Histopathologic examination showed high-grade invasive urothelial carcinoma with focal squamous differentiation in the initial specimen. A separate specimen demonstrated a carcinosarcoma component composed of malignant epithelial nests admixed with spindle-cell sarcomatous elements in an inflamed stromal background. Muscularis propria was not present in the submitted tissue, limiting precise pathological staging.

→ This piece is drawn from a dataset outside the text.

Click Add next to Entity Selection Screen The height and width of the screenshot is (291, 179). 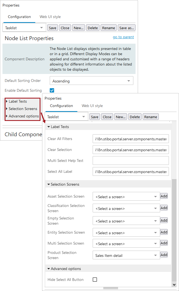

The combined morphologic findings corresponded to the extensive, rapidly progressive tumor observed endoscopically and accounted for the degree of bilateral upper urinary tract obstruction seen at presentation.
Conclusion:
An elderly male who presented with progressive suprapubic discomfort and anemia without hematuria was found to have high-grade urothelial carcinoma with a carcinosarcoma component, extensively invading the trigone and causing bilateral upper tract obstruction. The tumor’s location and mass effect account for the atypical pain-dominant presentation. Clinicians should consider bladder malignancy in older patients with persistent suprapubic discomfort accompanied by unexplained hydronephrosis or anemia, even in the absence of urinary symptoms.
Discussion:
This case demonstrates how bladder tumors with prominent trigonal and posterior wall involvement may present predominantly as progressive suprapubic discomfort. The tumor’s broad contact with the bladder base, coupled with inflammatory stromal reaction and increased intravesical pressure from obstructed ureteral orifices, can stimulate pelvic visceral afferents, producing dull suprapubic pain rather than hematuria. The concurrent decline in hemoglobin likely reflected chronic oozing from the friable tumor surface rather than gross bleeding, further blurring the clinical picture. Imaging revealed bilateral hydronephrosis and pelvic fat stranding, findings that are compatible with a deeply infiltrative bladder process but may initially be nonspecific 4. Cystoscopy clarified the source, showing a large friable mass extensively involving the trigone and lateral walls with complete loss of ureteral orifice visibility. This pattern is characteristic of rapidly expanding high-grade disease capable of causing silent yet progressive upper tract obstruction. Histopathology confirmed high-grade invasive urothelial carcinoma with focal squamous differentiation as well as a separate carcinosarcoma component. The latter is known for rapid proliferation, stromal invasion, and a tendency toward bulky presentation, correlating with the extensive tumor burden seen intraoperatively 1,5. The absence of muscularis propria in the resected tissue limited definitive staging, yet the combination of bilateral obstruction, trigonal encasement, and aggressive histology strongly suggested advanced local disease.